Talk: 15:00–15:45 (English)
Programming Efficient Joins
A relational join is a function that combines data from multiple sources and joins them by programmer-defined attributes they share. They are everywhere data records are stored and processed, also outside database systems. Common examples include joining customers and orders; connecting genes, mutations, and experiments; and combining songs, artists and plays. Joins have a reputation of being tricky to program and difficult to implement efficiently. For example, computing the set of triangles (x, y, z) where x likes y, y likes z and z likes x, cannot be implemented efficiently using techniques employed in standard SQL query engines such as binary hash joins and any form of query plan optimization.

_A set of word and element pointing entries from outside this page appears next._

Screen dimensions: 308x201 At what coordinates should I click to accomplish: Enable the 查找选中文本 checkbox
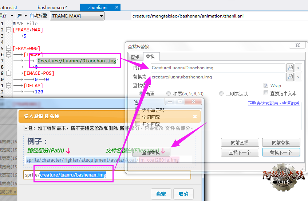266,93
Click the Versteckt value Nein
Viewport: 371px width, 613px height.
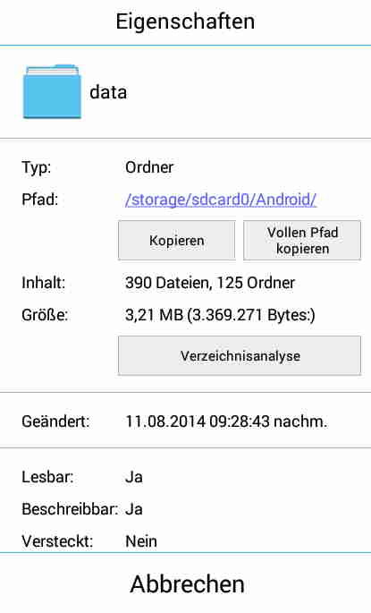click(x=141, y=541)
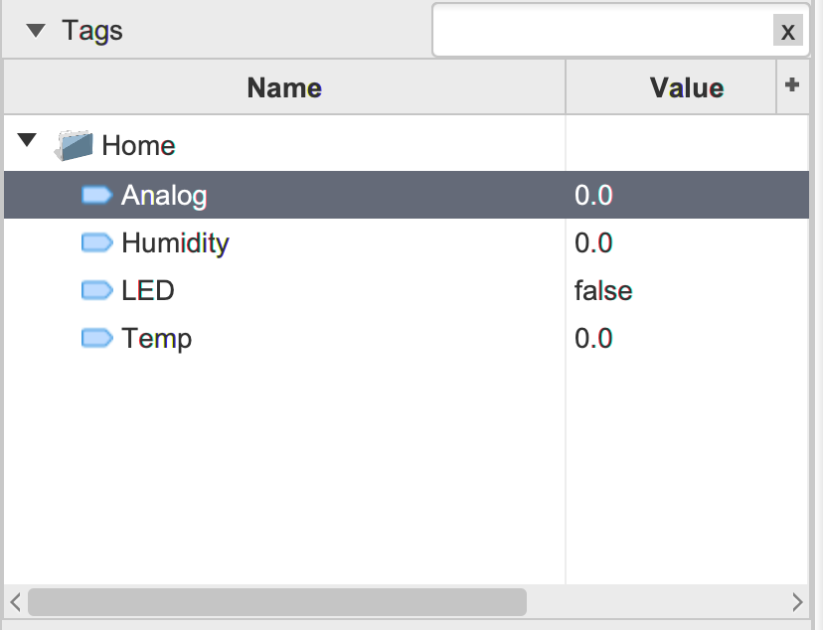Collapse the Home folder tree node

(28, 141)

In this talk we show that joins are simple to program to be guaranteed worst-case optimal, even for cyclic queries like triangles. They require only basic data structures and programming techniques: Nested dictionaries, iterating over the smallest set, and nested iteration. We illustrate this by 20-line Python and Haskell programs for triangles, which can execute orders of magnitude faster than common SQL engines. We give a useful intuition underlying the method’s worst-case optimality proof and provide additional techniques for rather straightforwardly coded optimizations.
Fritz Henglein
I am Professor of Programming Languages and Systems at DIKU, the Department of Computer Science at the University of Copenhagen. My current general interests are in compositional domain-specific languages for (targeted) expressiveness, security, optimization and high performance. A common theme is exploring abstract linear algebra and its extensions for both modeling and efficiency. (Having previously worked on type systems, type inference and type-based program analysis, this can be thought of as a progression from types to [vector] spaces.) Applications are in financial technology (financial contracts and instruments), machine learning (with symbolic representation of linear operator representing derivatives), algebraic generalizations of relational querying, quantum programming, and greenwashing-proof supply-chain modeling.
I have been involved in a number of deep tech start-ups over the years (including a university) and presently serve on a number of academic and company committees.